Ao concluir o Sermão da Montanha, Jesus Cristo – que não sabia nada de engenharia sísmica – invectivou aqueles que se comportam como “o homem insensato que construiu a sua casa na areia”. Decorridos dois milénios, este princípio da precaução – decidir em função dos riscos, para não ter que remediar os seus impactos – está amplamente consagrado quer na sabedoria popular, quer no nosso ordenamento jurídico, nomeadamente na Lei de Bases da Protecção Civil e na legislação ambiental. Mas um recente esclarecimento da Agência Portuguesa do Ambiente (APA) sobre a avaliação de impacto ambiental do Aeroporto do Montijo parece fazer dele tábua rasa.
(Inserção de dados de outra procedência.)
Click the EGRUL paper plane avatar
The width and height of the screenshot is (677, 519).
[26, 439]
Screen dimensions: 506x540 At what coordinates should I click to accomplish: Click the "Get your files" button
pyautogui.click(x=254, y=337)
Em Novembro de 2019, o estudo de impacto ambiental do aeroporto do Montijo foi criticado publicamente por vários membros da comunidade académica por não considerar devidamente os riscos relacionados com a ocorrência de sismos e tsunamis. Mas  o próprio parecer – datado de Outubro – da Comissão de Avaliação de Impacto ambiental, onde têm assento múltiplas instituições incluindo o Laboratório Nacional de Energia e Geologia e a Agência Nacional de Emergência e Protecção Civil (ANEPC), era já bastante taxativo no que respeita a riscos geológicos: “uma infraestrutura como um aeroporto, que terá uma forte presença humana e que constitui uma peça essencial num cenário de catástrofe, deveria estar situada num local onde essa ameaça fosse menos significativa.” A ANEPC alertou nomeadamente para o facto de o Plano Municipal de Emergência de Protecção Civil do município do Montijo classificar a área de implantação do projecto “como apresentando susceptibilidade elevada a alguns riscos naturais, designadamente ao risco sísmico e de tsunamis”, e em conformidade emitiu um parecer desfavorável àquela localização.
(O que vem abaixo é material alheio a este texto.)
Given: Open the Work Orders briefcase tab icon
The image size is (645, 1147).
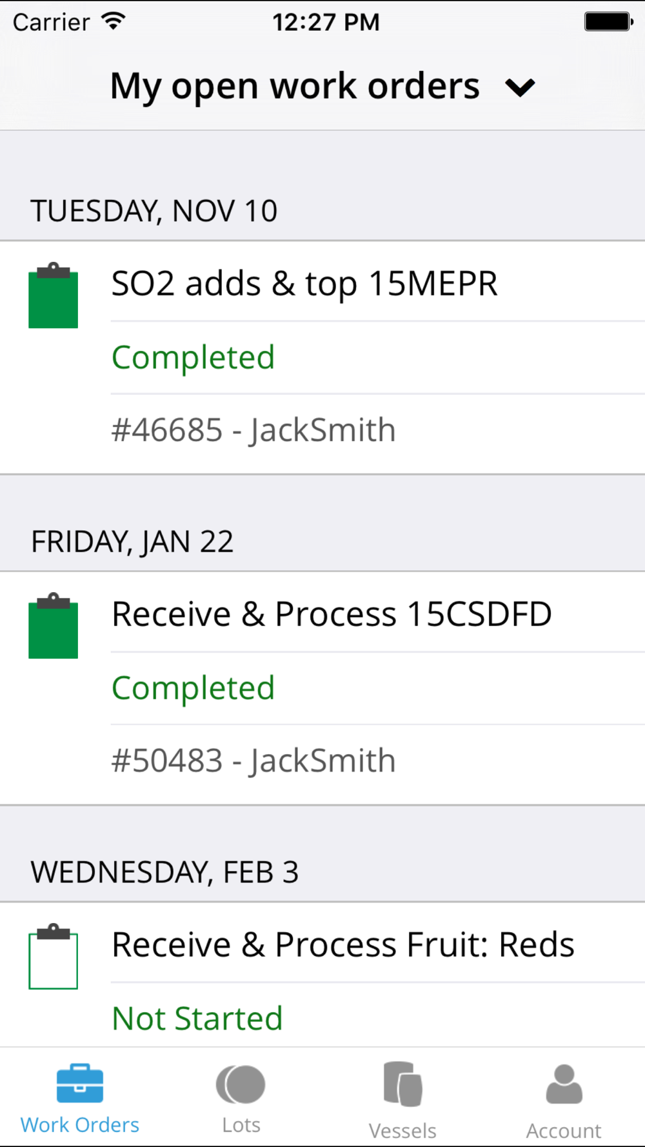Looking at the screenshot, I should 80,1083.
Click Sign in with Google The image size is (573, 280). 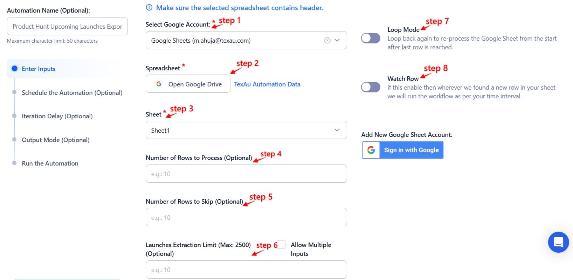pyautogui.click(x=412, y=150)
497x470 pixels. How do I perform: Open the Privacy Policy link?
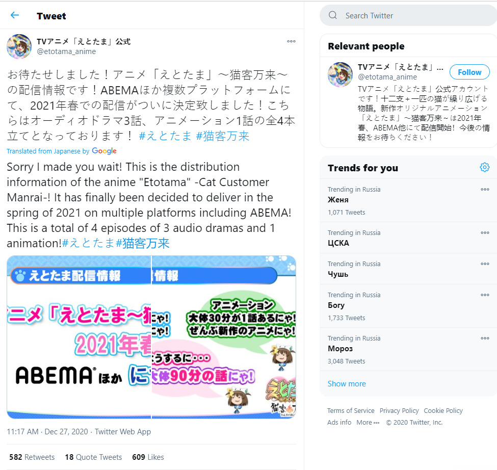pos(399,411)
Segundo o recente esclarecimento da APA, todas estas preocupações foram avançadas “em fase de estudo prévio” e podem ser acauteladas “em fase de projecto de execução”. Estará ainda prevista a preparação de um “Plano de Emergência Interno (...) que contemple as condições de segurança dos elementos humanos expostos ao risco” e que leve em conta o risco sísmico e de tsunami, entre outros. Ou seja, opte-se agora pela construção da casa na areia, que depois logo se lida com as consequências dessa escolha. Decorridos apenas três anos desde os fogos catastróficos de 2017, a tremenda lição parece já estar esquecida: mais uma vez se dá prevalência à resposta de emergência – sempre de eficácia limitada num desastre de grandes dimensões – negligenciando-se a mitigação dos riscos através de decisões políticas cientificamente informadas.

Se é verdade que os riscos naturais a que as sociedades humanas estão expostas – ciclones, terramotos, tsunamis, etc. – não podem ser totalmente eliminados, é incumbência do Estado moderno minimizá-los, naturalmente sem comprometer o desenvolvimento. Numa grande obra de engenharia promovida por um Estado responsável, a avaliação dos riscos naturais deverá ser levada em conta no momento de fazer opções, e dita o bom senso que em face de escolhas múltiplas se opte por aquela que minimizar os riscos, levados em conta os outros factores que condicionam a tomada de decisão.

É fundamental que o princípio da precaução seja atendido, na altura de escolher a localização do Novo Aeroporto de Lisboa. Para que não se diga um dia, mais uma vez, que o Estado português – como o proverbial homem insensato – ouviu as palavras da comunidade científica mas não as pôs em prática.